FRAGMENTO EXTRAÍDO
☆ ☆ ☆
El gobierno de Vladímir Putin ha intensificado una campaña de detenciones y acciones legales contra el partido opositor Yábloko, la única formación liberal legal en Rusia, en un contexto marcado por la cercanía de las elecciones previstas para septiembre. Aunque sin representación en la Duma Estatal, Yábloko mantiene presencia en diversas asambleas regionales y ha sido una de las pocas voces que desde su fundación en 1993 se ha opuesto abiertamente a la política militar del Kremlin, incluyendo la guerra en Ucrania y los conflictos en Chechenia.

En las últimas semanas, varios de sus dirigentes han sido objeto de detenciones, investigaciones o procesos administrativos. Entre ellos destaca el arresto de Grigori Gribenko, líder del partido en la región siberiana de Irkutsk, tras un registro en su domicilio vinculado al presunto hallazgo de sustancias estupefacientes.

La formación denunció que las acusaciones son fabricadas, recordando que el político había reportado presiones previas por intentar convocar una manifestación en defensa de la plataforma Telegram, cuyo acceso Moscú ha intentado restringir.
☆ ☆ ☆
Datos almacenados

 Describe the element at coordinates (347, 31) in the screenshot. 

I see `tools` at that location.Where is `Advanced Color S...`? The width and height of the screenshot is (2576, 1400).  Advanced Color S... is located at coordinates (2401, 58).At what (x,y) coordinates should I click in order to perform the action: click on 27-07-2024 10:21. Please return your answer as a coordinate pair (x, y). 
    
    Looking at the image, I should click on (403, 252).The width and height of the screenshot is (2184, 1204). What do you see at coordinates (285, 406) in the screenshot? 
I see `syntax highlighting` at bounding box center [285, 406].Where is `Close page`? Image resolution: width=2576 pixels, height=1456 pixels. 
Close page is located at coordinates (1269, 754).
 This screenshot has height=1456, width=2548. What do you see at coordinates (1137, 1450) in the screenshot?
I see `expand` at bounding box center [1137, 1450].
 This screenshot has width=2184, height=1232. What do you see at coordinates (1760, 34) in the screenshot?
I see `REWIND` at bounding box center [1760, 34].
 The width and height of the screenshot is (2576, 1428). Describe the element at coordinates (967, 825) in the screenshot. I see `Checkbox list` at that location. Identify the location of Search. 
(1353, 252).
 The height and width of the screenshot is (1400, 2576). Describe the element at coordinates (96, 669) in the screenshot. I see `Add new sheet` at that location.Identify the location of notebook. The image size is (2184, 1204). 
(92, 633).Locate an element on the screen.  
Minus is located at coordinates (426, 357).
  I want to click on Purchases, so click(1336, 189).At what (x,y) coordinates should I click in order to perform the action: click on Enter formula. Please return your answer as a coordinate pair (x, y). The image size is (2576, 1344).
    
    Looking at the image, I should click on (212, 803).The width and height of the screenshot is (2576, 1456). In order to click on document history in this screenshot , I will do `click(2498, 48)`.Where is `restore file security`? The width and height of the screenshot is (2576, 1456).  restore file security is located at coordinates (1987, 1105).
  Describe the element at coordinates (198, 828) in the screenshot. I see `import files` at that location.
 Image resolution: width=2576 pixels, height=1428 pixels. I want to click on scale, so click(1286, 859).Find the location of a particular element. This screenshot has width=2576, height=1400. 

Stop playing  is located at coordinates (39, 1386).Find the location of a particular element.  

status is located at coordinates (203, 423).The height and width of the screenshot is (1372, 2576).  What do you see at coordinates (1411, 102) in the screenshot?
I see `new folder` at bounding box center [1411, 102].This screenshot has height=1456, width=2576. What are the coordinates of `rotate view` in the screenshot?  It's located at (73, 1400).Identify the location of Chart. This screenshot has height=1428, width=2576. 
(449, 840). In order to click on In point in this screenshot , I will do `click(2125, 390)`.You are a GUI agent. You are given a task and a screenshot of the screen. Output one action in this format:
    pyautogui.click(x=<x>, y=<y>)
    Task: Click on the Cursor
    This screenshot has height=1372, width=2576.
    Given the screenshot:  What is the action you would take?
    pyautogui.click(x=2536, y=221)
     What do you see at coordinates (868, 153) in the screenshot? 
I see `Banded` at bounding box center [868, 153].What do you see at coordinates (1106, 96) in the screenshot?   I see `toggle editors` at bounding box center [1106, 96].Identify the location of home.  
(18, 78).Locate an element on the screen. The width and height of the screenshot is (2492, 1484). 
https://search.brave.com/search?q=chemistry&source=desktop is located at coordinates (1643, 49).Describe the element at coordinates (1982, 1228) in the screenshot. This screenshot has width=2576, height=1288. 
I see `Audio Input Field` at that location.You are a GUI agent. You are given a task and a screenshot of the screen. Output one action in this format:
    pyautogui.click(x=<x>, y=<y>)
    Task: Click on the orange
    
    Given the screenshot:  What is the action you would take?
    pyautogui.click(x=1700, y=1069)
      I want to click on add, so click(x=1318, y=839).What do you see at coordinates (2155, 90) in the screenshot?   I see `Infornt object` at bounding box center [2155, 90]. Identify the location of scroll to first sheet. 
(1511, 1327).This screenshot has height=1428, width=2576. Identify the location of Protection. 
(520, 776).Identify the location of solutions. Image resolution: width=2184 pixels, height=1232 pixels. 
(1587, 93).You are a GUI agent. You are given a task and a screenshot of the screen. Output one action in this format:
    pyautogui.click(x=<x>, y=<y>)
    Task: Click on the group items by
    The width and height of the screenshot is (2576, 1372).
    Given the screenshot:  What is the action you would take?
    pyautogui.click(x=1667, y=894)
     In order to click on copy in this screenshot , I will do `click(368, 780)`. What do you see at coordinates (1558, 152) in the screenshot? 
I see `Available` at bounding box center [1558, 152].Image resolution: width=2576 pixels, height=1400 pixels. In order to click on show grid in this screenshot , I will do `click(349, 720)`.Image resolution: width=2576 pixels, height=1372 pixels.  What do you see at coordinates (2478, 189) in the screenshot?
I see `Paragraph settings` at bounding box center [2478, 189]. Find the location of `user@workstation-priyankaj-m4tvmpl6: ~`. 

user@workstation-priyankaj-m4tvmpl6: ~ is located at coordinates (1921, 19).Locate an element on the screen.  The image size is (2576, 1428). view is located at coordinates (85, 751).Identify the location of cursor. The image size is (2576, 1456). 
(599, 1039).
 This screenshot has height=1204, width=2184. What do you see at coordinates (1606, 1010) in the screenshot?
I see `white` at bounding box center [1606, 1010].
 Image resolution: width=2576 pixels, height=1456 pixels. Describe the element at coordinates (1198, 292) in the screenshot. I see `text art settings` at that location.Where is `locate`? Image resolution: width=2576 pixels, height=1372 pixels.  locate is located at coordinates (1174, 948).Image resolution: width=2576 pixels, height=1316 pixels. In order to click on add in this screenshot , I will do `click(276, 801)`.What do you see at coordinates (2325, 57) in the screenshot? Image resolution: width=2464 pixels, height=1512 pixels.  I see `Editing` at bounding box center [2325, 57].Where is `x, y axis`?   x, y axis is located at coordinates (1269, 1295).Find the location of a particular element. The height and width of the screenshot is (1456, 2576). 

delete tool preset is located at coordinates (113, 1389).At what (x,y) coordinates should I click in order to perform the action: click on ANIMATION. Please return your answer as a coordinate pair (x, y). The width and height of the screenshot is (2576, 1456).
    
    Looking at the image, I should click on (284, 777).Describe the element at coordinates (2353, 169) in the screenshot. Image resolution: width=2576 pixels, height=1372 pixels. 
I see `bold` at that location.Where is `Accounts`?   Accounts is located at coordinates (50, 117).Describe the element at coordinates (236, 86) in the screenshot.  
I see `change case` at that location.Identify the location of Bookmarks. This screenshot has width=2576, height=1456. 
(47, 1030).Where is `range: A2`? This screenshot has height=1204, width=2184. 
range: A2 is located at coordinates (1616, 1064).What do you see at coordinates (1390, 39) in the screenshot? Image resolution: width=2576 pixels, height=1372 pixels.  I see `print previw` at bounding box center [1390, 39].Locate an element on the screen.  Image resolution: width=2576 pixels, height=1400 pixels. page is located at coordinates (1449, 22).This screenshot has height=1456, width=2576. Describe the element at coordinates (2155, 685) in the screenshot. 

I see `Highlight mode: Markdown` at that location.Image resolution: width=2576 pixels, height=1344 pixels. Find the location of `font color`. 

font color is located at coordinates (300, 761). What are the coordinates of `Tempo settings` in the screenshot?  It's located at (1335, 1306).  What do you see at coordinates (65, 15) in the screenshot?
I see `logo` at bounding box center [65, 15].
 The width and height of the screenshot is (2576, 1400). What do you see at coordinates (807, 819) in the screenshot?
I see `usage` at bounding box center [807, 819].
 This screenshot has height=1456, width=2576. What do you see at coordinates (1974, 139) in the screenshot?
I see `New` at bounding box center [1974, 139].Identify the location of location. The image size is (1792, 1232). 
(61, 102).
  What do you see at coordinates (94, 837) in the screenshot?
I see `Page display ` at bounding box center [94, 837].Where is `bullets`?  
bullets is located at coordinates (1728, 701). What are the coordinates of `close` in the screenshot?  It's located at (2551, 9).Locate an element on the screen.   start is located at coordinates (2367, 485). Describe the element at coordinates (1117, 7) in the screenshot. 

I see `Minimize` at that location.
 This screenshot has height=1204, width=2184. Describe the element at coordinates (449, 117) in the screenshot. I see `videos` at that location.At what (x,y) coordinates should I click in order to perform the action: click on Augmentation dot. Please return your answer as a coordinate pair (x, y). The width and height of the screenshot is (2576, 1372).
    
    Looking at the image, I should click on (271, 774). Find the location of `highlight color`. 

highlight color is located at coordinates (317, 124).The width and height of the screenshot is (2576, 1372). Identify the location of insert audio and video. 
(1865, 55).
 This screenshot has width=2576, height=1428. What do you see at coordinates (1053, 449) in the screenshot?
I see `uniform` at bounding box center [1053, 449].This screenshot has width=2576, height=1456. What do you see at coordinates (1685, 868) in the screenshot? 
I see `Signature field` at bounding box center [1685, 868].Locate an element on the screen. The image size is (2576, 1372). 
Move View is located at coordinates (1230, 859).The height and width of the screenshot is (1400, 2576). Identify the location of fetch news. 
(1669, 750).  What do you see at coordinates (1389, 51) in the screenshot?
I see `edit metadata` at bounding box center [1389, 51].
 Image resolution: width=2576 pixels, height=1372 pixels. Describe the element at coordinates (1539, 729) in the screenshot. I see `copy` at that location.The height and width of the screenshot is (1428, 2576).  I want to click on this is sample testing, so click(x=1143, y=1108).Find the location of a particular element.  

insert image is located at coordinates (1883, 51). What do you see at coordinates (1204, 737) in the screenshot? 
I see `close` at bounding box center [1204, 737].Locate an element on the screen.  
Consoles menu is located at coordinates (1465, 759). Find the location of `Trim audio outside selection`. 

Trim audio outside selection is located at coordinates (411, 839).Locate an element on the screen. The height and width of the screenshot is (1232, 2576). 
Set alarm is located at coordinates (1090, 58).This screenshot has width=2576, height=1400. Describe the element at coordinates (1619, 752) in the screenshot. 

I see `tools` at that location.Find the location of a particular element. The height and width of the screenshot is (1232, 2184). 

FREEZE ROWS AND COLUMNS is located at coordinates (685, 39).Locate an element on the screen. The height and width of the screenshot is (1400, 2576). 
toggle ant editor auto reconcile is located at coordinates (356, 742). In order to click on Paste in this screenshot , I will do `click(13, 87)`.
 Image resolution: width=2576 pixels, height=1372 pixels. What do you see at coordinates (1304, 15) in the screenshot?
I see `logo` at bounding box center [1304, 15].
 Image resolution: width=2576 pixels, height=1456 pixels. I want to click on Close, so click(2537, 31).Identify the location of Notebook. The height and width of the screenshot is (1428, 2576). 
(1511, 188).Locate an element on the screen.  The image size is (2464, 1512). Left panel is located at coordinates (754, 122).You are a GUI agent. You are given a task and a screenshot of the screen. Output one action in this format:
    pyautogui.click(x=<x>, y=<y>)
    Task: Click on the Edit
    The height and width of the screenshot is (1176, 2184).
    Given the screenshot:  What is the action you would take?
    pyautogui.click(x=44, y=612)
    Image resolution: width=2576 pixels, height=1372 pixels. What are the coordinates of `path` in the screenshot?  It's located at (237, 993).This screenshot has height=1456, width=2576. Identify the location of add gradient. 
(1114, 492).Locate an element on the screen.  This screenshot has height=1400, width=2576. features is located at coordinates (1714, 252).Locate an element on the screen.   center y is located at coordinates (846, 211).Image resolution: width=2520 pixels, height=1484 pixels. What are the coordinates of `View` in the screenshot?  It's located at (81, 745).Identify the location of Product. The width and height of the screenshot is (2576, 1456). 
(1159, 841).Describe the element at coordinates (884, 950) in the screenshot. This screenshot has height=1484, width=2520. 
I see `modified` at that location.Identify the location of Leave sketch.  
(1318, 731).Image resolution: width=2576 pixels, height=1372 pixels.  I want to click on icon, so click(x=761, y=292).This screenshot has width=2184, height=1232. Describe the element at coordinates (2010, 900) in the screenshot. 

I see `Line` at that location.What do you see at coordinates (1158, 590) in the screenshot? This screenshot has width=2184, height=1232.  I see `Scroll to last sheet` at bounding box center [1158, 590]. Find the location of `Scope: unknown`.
☆ ☆ ☆
CONSIGNA
Continúa la noticia sobre la ofensiva contra el partido Yábloko a partir de su última oración.

ESPACIO DE RESPUESTA
A este caso se suma la detención de Emilia Slabunova, diputada regional en Carelia, sancionada por una fotografía publicada años atrás junto al fallecido opositor Alexéi Navalni, figura cuya mención ha sido catalogada por las autoridades como contenido extremista. Asimismo, Alexandr Shishlov, representante del partido en San Petersburgo, enfrenta procesos administrativos por difundir una entrevista en la que se hacía referencia al mismo líder opositor.

Las medidas también han alcanzado a otras figuras vinculadas a Yábloko o al entorno crítico del Kremlin, como Dmitri Murátov, director del diario Nóvaya Gazeta y premio Nobel de la Paz, así como al presidente del partido, Nikolái Ribakov, y a dirigentes históricos como Lev Shlosberg y Maxim Kruglov, incluidos en listas oficiales de extremistas y terroristas. Estas designaciones, según la legislación rusa, limitan o impiden su participación en procesos electorales.

El exaspirante presidencial Boris Nadezhdin denunció que la mayoría de los representantes regionales de Yábloko han sido detenidos o etiquetados como agentes extranjeros, en lo que considera una estrategia sistemática para neutralizar a la oposición antes de los comicios del 20 de septiembre. En esa fecha, además de elecciones legislativas, se renovarán asambleas clave en regiones como San Petersburgo, Carelia, Pskov y Nizhni Nóvgorod.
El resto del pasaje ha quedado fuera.